CONDOMINIUMS FULL WIDTH
Condominiums may take the form of office space, an apartment, half of a duplex, or even a single family home located on commonly owned property. Condominiums offer the benefit of owning your own “unit” while sharing the responsibility for maintenance of areas like lawns, driveways, hallways, sidewalks, roofs and often garage or storage areas. The concept behind the creation of a condominium is to allow ownership at a lower cost because the maintenance of many areas of real estate property can easily be shared.
The rights and obligations of a condominium are basically controlled by three documents. The By-laws Declaration & Association of the condominium are similar to the By-laws of a corporation. They define the procedures for managing the condominium. The second document, the Declaration, specifies the rights and obligations of both the association and the individual members. Finally the rules, created by the directors of the Condominium Association, can govern or regulate conduct.
Most large Condominium Associations are run by a management company. The management company reports to the board of directors of the Association. The board of directors of the Association usually has open meetings where members are allowed input. Members on the board are elected for various length terms. The board has the final say with regard to management decisions though it usually defers to the recommendations of Association’s management company with regard to input.
The real problem with condominium ownership is that, of course, people often disagree as to group decisions. The issue that creates the most problems for Condominium Associations is how to spend the money from the dues charged to the members by the association. Most Associations build up a reserve account. A reserve account is a bank account where money is deposited in excess of the daily operating budget.
The purpose of depositing money in this account is to deal with major expenses that are incurred down the road. If there is no money in the reserve account, the association is required to declare a special assessment and often obtain a large sum of money at one time from each of the members. If funds build up in a reserve account, these special assessments are often unnecessary.
The issue that confronts members that generates the most litigation is an issue where there is a common area that needs repair that doesn’t affect most of the members of the Association. For example, if a basement under one unit needed repair, or a roof was leaking over just one unit, often the Association as a whole isn’t very enthused about repairing a basement or a roof that only benefits one of the members. A basement under one unit may require $20,000 worth of repairs. The other units will receive absolutely no benefit from these repairs. It is often difficult to convince the other unit owners to spend $20,000 of the association’s money fixing the basement under one unit. This may be true with regard to any number of issues including leaking roofs, defective plumbing, mold issues, or hazardous materials. Where only one or even a very few units suffer a major issue, those unit owners often have great difficulty convincing the association to fund the repairs of their units.
Disputes often arise concerning what areas specifically belong to the unit owner and what are common areas that are the responsibility of the association. The condominium declarations often define these issues differently. Some declaration documents refer to unit ownership as the air space inside the interior wall surfaces. Most refer to the unit ownership as the air space and the interior air space of the walls, ceiling and floor. Some condominium documents provide the unit owner owns not only the interior air space and interior surfaces but also the drywall paneling, ceiling and floor material itself.

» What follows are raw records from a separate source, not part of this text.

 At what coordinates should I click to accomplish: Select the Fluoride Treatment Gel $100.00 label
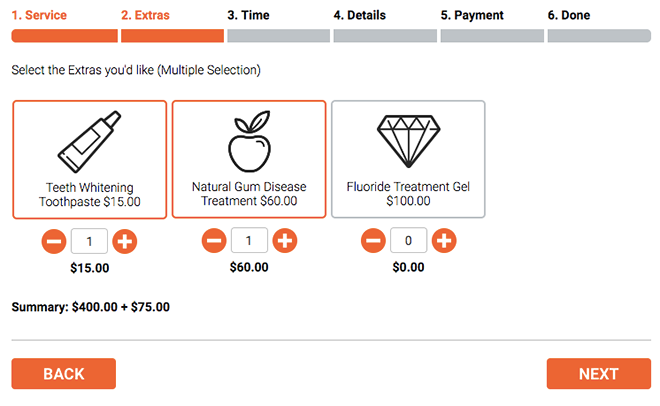coord(408,194)
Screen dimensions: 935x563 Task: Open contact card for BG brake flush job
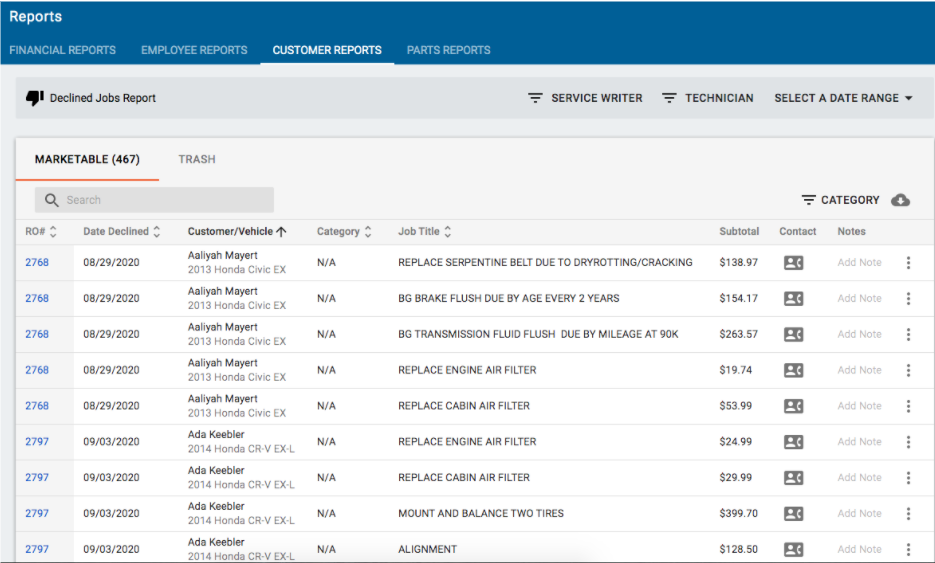[x=793, y=299]
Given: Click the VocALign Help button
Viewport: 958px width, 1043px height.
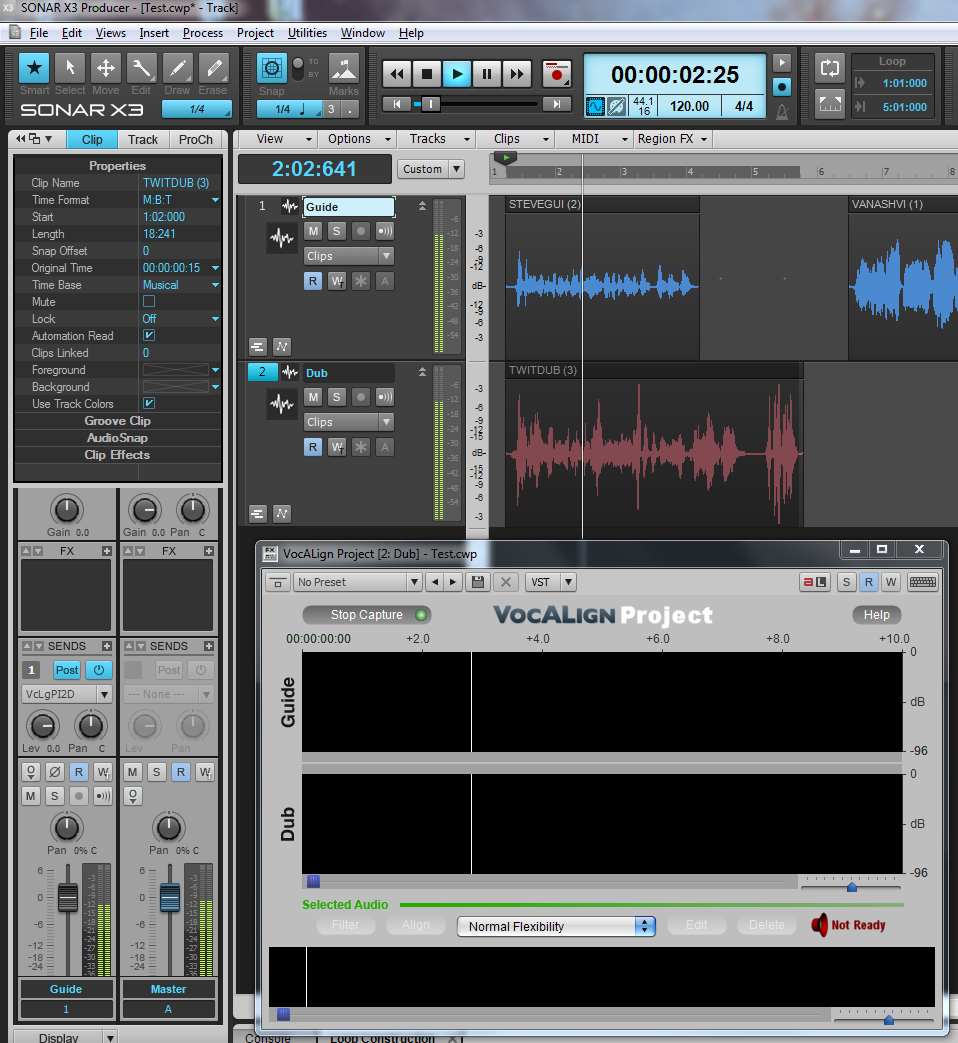Looking at the screenshot, I should coord(876,615).
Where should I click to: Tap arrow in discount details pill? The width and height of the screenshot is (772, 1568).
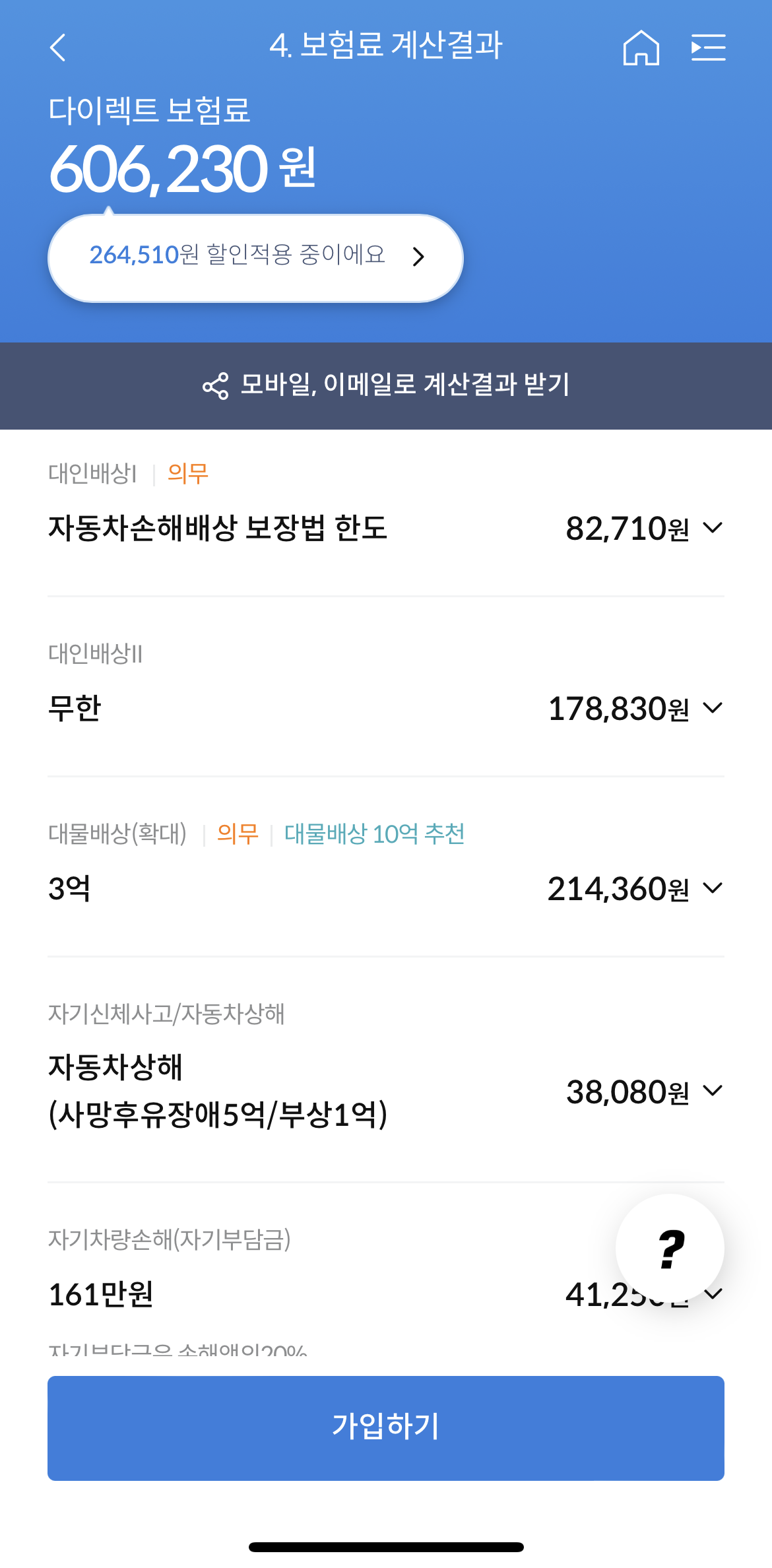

Once both the common area and the individual unit areas are determined, then the responsibility for repair or maintenance can be ascertained. Even these issues can be controversial as there are often differing opinions as to how repairs should be made. Unit owners want complete and thorough repair where as the Association is usually looking for the cheapest repair possible. This issue may be the most common basis for lawsuits between condominium owners and their respective associations.
Related to this issue are problems involving the failure of sellers of condominium units to disclose what has been going on with the association. Sometimes associations are contemplating major or future assessments such as replacing roofs, where they have very little in reserve funds. The unit owner is aware of these facts and may or may not disclose these to a perspective buyer. Most condominium buyers do not want to buy into an association where they are going to be assessed large amounts in the immediate future.
Condominium ownership isn’t for everyone. While it can provide ownership of an apartment or other living quarters at a reduced rate, the offset is working with strangers to resolve conflicts regarding common areas and management practices. Prior to purchasing a condominium, it is very important to understand what is going on with the association, its financial status, the company that is managing it, and what its plans are over the next five or ten years. Without fully understanding all of this information it is unwise to buy into an association that may present problems down the road.